J'ai beaucoup apprécié aussi le postulat de l'auteur de donner une explication au phénomène des villes-fantômes :

« Jerusalem's Lot […] n'est pas la première ville américaine dans l'Histoire qui ait été désertée tout à coup […] Dans le sud-ouest des État-Unis, les villes-fantômes sont choses fréquentes. On a vu des agglomérations naître en une nuit autour d'un filon d'or et disparaître avec la même rapidité quand le filon d'or était épuisé […] Mais, en Nouvelle-Angleterre, le seul exemple d'une ville qui se soit vidée comme Jerusalem's Lot, ou Salem, comme on dit là-bas, c'est une bourgade du Vermont du nom de Momson […] »

Cette explication (les disparitions sont le fait de vampires) est d'autant plus angoissante qu'elle s'ancre dans un quotidien on ne peut plus trivial. le thème des morts vivants et du vampirisme a été maintes fois exploité avec plus ou moins de bonheur et Stephen King ne prétend pas révolutionner le genre, bien au contraire puisque son but est de démontrer qu'il en maîtrise parfaitement les codes, hérités de l'oeuvre fondatrice du genre, le Dracula de Bram Stoker bien sûr. Certaines scènes sont transposées presqu'à l'identique (comme celle où van Helsing ordonne à Arthur Holmwood d'enfoncer un pieu dans le coeur de celle qu'il aime).
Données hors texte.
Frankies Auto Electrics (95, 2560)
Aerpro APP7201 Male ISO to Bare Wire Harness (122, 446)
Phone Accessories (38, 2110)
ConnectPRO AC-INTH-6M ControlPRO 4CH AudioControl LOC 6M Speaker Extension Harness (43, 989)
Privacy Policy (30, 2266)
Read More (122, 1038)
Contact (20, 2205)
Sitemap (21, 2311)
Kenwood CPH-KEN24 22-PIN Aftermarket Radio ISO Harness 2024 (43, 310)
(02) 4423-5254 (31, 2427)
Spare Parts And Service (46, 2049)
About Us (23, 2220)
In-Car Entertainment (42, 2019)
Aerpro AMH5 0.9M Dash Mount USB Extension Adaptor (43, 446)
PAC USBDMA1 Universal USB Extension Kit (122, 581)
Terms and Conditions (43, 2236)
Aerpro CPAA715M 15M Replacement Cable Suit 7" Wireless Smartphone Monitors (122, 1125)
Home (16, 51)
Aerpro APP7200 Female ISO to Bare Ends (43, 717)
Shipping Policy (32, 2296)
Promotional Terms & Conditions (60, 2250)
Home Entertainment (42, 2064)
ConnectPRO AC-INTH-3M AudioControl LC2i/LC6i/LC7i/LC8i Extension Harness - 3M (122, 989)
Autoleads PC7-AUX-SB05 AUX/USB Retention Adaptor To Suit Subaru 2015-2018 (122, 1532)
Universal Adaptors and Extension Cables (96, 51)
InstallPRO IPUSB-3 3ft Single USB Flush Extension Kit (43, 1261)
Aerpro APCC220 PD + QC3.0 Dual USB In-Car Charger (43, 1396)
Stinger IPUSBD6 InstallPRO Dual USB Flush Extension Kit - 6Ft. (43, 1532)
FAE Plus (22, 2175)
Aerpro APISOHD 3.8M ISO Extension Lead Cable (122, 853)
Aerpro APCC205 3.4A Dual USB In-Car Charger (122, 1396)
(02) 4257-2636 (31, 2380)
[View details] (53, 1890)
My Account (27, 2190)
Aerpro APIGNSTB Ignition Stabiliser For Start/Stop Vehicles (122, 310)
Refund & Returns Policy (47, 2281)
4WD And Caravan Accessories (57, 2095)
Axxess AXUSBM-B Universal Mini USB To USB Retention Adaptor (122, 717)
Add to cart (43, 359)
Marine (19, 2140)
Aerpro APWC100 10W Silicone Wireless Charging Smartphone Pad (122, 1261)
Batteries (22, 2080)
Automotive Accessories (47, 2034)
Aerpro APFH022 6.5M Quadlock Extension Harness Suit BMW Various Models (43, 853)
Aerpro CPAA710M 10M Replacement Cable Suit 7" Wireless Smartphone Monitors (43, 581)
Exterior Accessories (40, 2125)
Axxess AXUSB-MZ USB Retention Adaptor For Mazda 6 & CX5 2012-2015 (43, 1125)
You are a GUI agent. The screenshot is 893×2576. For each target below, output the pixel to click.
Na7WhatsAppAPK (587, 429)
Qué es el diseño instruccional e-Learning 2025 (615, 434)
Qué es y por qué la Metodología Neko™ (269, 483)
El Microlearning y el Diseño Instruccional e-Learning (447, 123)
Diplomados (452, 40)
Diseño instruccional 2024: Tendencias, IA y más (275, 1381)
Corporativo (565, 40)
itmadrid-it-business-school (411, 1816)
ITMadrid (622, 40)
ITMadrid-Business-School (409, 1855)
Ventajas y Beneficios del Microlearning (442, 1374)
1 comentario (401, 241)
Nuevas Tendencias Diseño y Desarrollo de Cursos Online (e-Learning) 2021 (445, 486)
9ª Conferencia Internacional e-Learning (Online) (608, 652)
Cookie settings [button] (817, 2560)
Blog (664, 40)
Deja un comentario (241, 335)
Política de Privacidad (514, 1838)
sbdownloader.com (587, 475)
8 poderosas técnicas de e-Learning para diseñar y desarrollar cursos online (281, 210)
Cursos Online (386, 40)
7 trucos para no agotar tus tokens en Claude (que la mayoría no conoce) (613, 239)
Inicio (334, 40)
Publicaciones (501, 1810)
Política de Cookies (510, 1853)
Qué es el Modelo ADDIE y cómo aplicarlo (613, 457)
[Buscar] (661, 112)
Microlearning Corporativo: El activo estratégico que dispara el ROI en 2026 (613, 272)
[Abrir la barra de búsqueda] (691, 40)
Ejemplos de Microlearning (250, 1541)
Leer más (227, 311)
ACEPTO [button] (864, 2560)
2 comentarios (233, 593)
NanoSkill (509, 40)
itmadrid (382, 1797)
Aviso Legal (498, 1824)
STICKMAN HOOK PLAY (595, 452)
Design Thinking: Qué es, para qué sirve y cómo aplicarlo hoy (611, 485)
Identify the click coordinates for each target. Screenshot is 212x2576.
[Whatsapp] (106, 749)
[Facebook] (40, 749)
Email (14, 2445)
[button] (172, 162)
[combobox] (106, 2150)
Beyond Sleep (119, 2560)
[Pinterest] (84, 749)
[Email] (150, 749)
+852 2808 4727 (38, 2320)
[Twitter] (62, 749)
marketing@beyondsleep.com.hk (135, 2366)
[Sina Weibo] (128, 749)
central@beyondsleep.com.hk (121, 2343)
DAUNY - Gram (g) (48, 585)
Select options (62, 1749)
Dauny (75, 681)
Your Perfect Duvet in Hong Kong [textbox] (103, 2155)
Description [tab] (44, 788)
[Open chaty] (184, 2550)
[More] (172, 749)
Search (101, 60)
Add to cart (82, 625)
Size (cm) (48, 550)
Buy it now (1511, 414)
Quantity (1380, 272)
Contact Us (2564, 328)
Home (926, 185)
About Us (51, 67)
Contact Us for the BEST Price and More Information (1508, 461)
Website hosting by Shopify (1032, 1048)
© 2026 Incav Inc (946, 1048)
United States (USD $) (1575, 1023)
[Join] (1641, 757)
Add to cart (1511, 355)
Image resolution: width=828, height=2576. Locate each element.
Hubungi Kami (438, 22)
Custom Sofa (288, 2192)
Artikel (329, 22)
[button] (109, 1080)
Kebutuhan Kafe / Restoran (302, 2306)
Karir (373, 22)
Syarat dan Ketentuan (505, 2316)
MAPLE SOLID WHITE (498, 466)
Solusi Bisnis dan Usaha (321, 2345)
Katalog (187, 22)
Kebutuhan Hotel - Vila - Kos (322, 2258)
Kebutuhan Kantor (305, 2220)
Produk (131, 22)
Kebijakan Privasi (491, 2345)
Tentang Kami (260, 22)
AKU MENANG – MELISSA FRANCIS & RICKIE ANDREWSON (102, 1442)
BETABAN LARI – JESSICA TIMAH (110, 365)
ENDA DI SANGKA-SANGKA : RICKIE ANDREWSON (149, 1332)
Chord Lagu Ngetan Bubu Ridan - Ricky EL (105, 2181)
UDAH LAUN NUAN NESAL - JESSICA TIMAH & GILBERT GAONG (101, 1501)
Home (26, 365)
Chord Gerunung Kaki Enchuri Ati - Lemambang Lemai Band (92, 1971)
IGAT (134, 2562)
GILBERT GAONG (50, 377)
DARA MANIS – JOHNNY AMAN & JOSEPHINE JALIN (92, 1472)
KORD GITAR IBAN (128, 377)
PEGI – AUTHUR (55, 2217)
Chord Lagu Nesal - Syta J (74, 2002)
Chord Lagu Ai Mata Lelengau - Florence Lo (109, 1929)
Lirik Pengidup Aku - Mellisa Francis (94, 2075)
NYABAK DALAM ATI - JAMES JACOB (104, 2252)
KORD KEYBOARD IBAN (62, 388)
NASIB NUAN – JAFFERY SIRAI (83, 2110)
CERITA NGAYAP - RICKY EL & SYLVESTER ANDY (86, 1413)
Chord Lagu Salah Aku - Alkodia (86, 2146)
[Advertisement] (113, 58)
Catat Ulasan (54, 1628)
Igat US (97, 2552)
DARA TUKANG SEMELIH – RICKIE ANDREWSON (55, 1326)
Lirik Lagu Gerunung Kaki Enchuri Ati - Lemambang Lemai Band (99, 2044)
Les références directes et indirectes à Dracula permettent de créer une distanciation ironique (voire humoristique : je pense au passage où les héros débattent de l'utilité de l'ail pour lutter contre les vampires) et angoissante : le fait que des scènes et des personnages fictifs, et faisant désormais partie de l'imaginaire collectif, puissent devenir réels, prend une dimension effrayante (par exemple, quand le jeune Mark Petrie voit apparaître à sa fenêtre un vampire alors même qu'il est en train de peindre une figurine de Dracula).


Je m'arrête ici car le risque est grand de vous lasser (bravo déjà à ceux qui sont arrivés au bout de cette analyse), je me suis emballée, je n'ai pas toujours été très claire ; que voulez-vous, quand j'aime… Mais croyez-moi quand je vous affirme que j'ai encore beaucoup à en dire. Quoi qu'on en pense, qu'on l'aime ou pas, Stephen King est un vrai génie de l'écriture (génie précoce dans le cas de Salem) et ça, c'est indéniable.